La cosa non fa meraviglia, Perché, come sanno i teorici dell'interpretazione, il clima politico in cui la Corte prende le decisioni (assai più delle idiosincrasie dei singoli giudici) orienta le decisioni stesse. Può così accadere ai giudici della Corte ciò che accade ai teologi della Chiesa cattolica: si comincia col distinguere l'esegesi di un passo (che ne riproduce il senso originario) dalla sua ermeneutica (che lo attualizza), poi si confina l'esegesi nella sua epoca storica e la si abbandona, infine si adotta l'ermeneutica più confacente al nostro tempo. Così, per esempio, la Scrittura dice: "Le donne siano sottomesse ai propri mariti"; Giovanni Paolo II interpreta: "Della donna è da rilevare, anzitutto, l'eguale dignità e responsabilità rispetto all'uomo"; e il nuovo Codice di diritto canonico stabilisce: "Entrambi i coniugi hanno pari dovere e diritto". C'è solo da sperare che quel Dio misericordioso - e aggiornato ai tempi - che ispira i papi ispiri anche i supremi giudici.

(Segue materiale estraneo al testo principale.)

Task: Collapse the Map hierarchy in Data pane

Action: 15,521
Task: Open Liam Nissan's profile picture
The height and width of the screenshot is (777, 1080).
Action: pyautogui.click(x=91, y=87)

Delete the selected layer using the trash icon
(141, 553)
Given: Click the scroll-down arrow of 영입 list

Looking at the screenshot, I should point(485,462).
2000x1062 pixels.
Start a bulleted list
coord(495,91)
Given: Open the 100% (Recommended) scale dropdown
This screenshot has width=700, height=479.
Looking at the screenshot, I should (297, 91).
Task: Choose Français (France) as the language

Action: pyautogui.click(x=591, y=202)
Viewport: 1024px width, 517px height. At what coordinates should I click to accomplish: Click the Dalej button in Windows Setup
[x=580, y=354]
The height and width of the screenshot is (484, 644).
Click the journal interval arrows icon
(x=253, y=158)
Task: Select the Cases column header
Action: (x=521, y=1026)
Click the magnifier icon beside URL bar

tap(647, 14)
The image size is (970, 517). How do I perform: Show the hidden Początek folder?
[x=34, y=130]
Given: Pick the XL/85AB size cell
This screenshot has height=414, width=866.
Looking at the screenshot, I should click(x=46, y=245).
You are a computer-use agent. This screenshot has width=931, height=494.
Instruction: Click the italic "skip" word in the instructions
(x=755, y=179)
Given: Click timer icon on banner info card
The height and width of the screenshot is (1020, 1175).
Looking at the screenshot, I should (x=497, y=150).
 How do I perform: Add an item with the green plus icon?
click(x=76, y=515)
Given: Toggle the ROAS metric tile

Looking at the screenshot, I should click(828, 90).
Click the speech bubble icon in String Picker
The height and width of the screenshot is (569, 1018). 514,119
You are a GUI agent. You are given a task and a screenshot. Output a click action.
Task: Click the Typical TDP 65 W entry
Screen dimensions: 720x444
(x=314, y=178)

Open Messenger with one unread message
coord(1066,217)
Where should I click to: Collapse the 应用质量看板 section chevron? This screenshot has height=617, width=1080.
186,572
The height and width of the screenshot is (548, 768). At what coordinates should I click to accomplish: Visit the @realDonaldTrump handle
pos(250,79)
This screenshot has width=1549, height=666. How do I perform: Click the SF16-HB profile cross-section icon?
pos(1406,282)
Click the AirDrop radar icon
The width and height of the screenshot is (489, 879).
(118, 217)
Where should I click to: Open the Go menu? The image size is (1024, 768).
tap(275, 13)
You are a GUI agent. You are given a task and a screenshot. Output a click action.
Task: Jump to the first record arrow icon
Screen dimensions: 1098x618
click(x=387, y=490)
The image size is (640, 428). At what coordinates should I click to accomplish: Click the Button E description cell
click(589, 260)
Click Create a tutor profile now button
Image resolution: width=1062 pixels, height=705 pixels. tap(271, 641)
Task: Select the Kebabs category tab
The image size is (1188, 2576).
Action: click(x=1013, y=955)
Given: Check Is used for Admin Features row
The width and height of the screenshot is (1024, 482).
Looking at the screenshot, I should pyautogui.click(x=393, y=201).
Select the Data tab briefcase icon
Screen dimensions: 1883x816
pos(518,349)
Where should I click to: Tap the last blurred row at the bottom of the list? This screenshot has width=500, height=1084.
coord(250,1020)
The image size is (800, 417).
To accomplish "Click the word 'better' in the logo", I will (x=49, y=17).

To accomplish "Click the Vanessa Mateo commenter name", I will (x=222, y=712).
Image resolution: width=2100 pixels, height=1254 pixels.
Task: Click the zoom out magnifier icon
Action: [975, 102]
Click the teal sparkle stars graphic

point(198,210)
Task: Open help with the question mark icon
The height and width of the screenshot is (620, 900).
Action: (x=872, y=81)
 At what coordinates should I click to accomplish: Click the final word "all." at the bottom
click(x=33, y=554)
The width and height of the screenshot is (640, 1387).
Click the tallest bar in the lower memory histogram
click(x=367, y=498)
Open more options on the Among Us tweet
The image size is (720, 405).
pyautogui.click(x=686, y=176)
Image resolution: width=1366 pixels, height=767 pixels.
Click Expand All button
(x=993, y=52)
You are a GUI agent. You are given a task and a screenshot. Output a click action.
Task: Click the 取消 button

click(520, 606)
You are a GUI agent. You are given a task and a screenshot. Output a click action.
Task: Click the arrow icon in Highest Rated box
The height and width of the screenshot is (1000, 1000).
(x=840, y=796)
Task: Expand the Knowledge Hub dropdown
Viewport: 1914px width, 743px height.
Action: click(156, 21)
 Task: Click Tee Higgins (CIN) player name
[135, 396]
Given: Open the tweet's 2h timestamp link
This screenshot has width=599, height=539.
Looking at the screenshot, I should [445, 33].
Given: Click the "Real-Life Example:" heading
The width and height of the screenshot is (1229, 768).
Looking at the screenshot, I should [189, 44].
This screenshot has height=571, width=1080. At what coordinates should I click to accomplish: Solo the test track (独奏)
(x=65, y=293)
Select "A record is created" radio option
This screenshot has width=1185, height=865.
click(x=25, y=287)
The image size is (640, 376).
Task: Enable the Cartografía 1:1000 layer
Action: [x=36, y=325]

Qui viene l'altra ragione che milita a favore dei referendum. I tempi sono cambiati, perché i cittadini italiani, assai più e meglio di forze politiche come la Lega, i popolari e i progressisti, hanno mostrato non solo di aver compreso ma anche di voler applicare il principio maggioritario secondo cui due poli principali dovrebbero contendersi i consensi e chi vince le elezioni dovrebbe governare. A questo nuovo clima ha contribuito l'effetto Berlusconi assai più che i referendum Segni e la legge Mattarella. Dopo la discesa in campo di Berlusconi, è impensabile tornare alla vecchia logica del proporzionale, quando si votava per questo o per quello e poi i partiti facevano e disfacevano le alleanze a loro piacimento. Che piaccia o no, che sia congruente o no con il testo della Costituzione (che non a caso oggi è arretrata rispetto al nuovo clima), con il maggioritario si vota con un preciso mandato politico e per delle persone (l'effetto Berlusconi ha di fatto configurato anche l'elezione diretta del capo del

l'esecutivo); non si vota più per dei partiti con le "mani libere".

Bossi non stupisce più, ma che i progressisti non comprendano questo nuovo clima e neppure capiscano che proprio esso, e non i giochetti ai ribaltoni, può aiutarli a mettere insieme una coalizione alternativa a quella del governo e darsi un leader credibile che possa portarla alla vittoria, invece stupisce assai. Il principio maggioritario non è un favore a Berlusconi; è un'esigenza della democrazia dell'alternanza. Vogliamo tornare indietro?